B. Applying the Model to South Carolina--Overview
The question is: does the economy of South Carolina (or alternatively the
local economies of South Carolina) experience a growth due to the presence of 31,000 gaming machines in the state? The machines generate revenues for
owners and operators approximating $610,000,000 per year.
1. Inputs
The machines bring in $610 million. Added to these revenues may be other
expenditures of visitors to the state--such as lodging and meals--if the visitors came specifically to game at the machines, and otherwise would not
have come to the state. In the case of South Carolina it is difficult to believe there is much value in these expenses. So first we need to determine
the source of the $610 million. Of course, the source is players. How many are from South Carolina? The money South Carolinians spend on the machine
gaming may not be considered money brought into the South Carolina (or local) economy. There is one exception--the money can be considered money
brought into South Carolina if the presence of the machines keeps the South Carolina players from spending their money outside the South Carolina
economy. That is, the presence of machines represents an economic gain if the machines keep South Carolinians from traveling to Las Vegas or Atlantic
City to gamble, or to the beaches of Florida for holidays. Money spend on machines by persons visiting the state can be considered money brought into
the state, again, with one exception. If they would have otherwise spent the money in South Carolina for another purpose, the money cannot be
considered an imported value for the South Carolina economy. For instance, if a conventioneer or visitor to Myrtle Beach decided to spend one evening
on entertainment and made plans to go to a restaurant and show and spend $150, but instead spent $150 on the machines and stuffed snacks from the
conference coffee service area into his pocket for dinner, that $150 cannot be considered money added to the South Carolina and Horry County economies.
Added inputs may come from investments made in the state because of the
machines. These investments would have to be financed by out-of-statedollars.
2. Outputs: Internal Expenditures--External Expenditures
How much of the $610 million will remain in the state after it is collected
by the operators? We cannot trace the money too many steps, but we should ask where it goes in the first step. The money goes to workers. There will
be at least 12000 workers (two shifts), most of whom will earn a minimum wage of approximately $12000 a year. How many of these workers will live in
another state? A two thousand dollar annual fee per machine will move from the local to the state economy. Ten percent of the fee will leave the state
and go to a company installing an information system on the machines. The machines are made elsewhere, so too, their cost will leave the state.

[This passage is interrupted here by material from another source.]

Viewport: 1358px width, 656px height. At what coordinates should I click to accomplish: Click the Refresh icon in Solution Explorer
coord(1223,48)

(There are new instate manufacturers, but to date, their share of the market for
machines is miniscule and is not factored into this analysis). The state will also lose money for other supplies purchased by the machine operators
from out of state sources. (We make no assumption for the value of these purchases, hence do not factor these into the analysis either). Any
excessive federal tax that is imposed on the machines and not on other entertainment industries may also be seen as money leaving the state.
Ordinary corporate and personal income taxes from profits and wages would
leave the state anyway, as without the machines, incomes would be earned in other places and also taxed. Profits may stay in the state or leave the
state. Are the owners of the machines local residents? Or, in other words, how much of the net profits from the machines will remain in local owners'
hands, and how many in the hands of out-of-staters? Then, will they reinvest the money in South Carolina business enterprise, or will they place
profits into investments in other places?
3. Externalities
An application of the model will not be complete without assessing
other costs of gaming. The machines require state regulatory expenses. The many
charges and fines of machine operators are made at costs to the government.

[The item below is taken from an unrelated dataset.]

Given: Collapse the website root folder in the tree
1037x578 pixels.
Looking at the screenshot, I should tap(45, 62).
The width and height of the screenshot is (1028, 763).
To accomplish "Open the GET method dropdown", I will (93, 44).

Do the costs exceed the fines? We can speculate on what would be the cost
of a system that would effectively regulate the machine industry. The presence of the gaming also impacts the social fabric of the state in ways
that involve costs that would not otherwise be incurred by the full economy of the state, by non-gamers of the state, and by the government of the
state. The presence of the gaming may be associated with incidence of problem and compulsive gambling, and we can make estimates of how great a
cost each compulsive and problem (or other) gambler has on the state.
Gaming may also be related to criminal behaviors which likely would not have
occurred in the absence of machines in South Carolina. Our estimates represent moneys taken away from the South Carolina economy.
4. Summing It Up
It is a simple matter of inputs and outputs, net wins and net losses for the
South Carolina economy and for the local economies of the state.

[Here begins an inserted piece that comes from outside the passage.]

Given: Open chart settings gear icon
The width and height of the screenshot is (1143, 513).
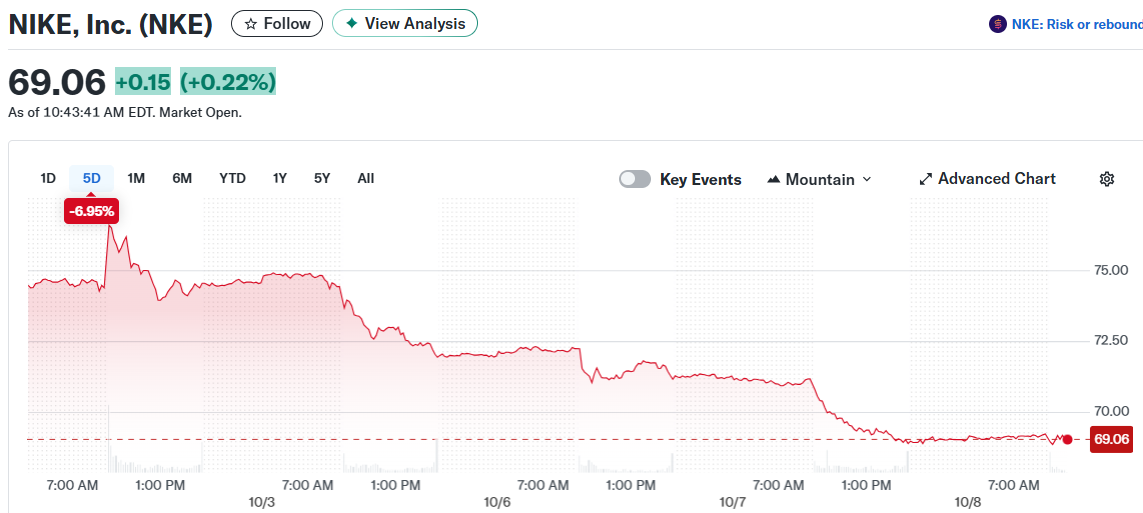Looking at the screenshot, I should (1107, 179).
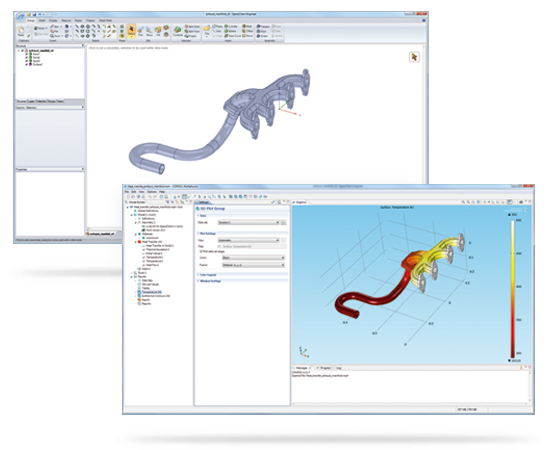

C. Some Other Applications of the Model
1. The Las Vegas Bath Tub Model
The Las Vegas economy has witness phenomenal growth. This has occurred in
the face of increasing casino competition from around the nation and world.
The overwhelming amount of gambling money (as much as 90%) brought to the
casinos comes from visitors. Visitors stay in Las Vegas an average of four days and spend money outside of casinos. State taxes are low, and profits
remain as owners are local, or if not, they see advantages in reinvesting profits in expanded facilities in Las Vegas. The costs of crime and
compulsive gambling associated with gambling are probably major, however, many of these costs are transferred to other economies as most problem
players are visitors. Las Vegas is not a manufacturing or an agricultural region so most of the purchases (except for gambling supplies) result in
major leakages. Las Vegas does have several gambling locations--bars, 7-ll stores, grocery stores which represent very faulty bath tubs--bath tubs with
great leakages. These locations do not attract tourists.
2. Other American Jurisdictions
Atlantic City's casino bath tub holds water as many gamblers are
outsiders. However, players are mostly "day trippers" (averaging four hour stays) who
do not spend money outside the casinos. Most purchases--as with Las Vegas--go to outside vendors. Like Las Vegas, state gaming taxes are
reasonably low; other taxes, however, are high. Other American casino jurisdictions do not have well-functioning bath tubs, because most offer
gambling products to local players. Native American casinos may help local economies, because they do not pay gambling excise taxes or federal income
taxes on gambling profits, and they are wholly owned by tribal governments who keep profits (which are in form tribal taxes) in the local economies.
3. Wisconsin and Illinois
Two Midwestern studies using the model focused upon Native American casinos
in Wisconsin and riverboat casinos in Illinois. In each state the authors
discerned that approximately 20% of the gaming dollars came from out-of-the state. The studies examined both local economies and state wide economies.
The details of the studies are reported elsewhere. The results found that
the Native American Casinos in Wisconsin produce net positive economic impacts
for the local areas around the casinos, and also for the state of Wisconsin as a whole. The Wisconsin state impact net benefits amount to $326.72
million (annualized), while local benefits amount to $404.41 million.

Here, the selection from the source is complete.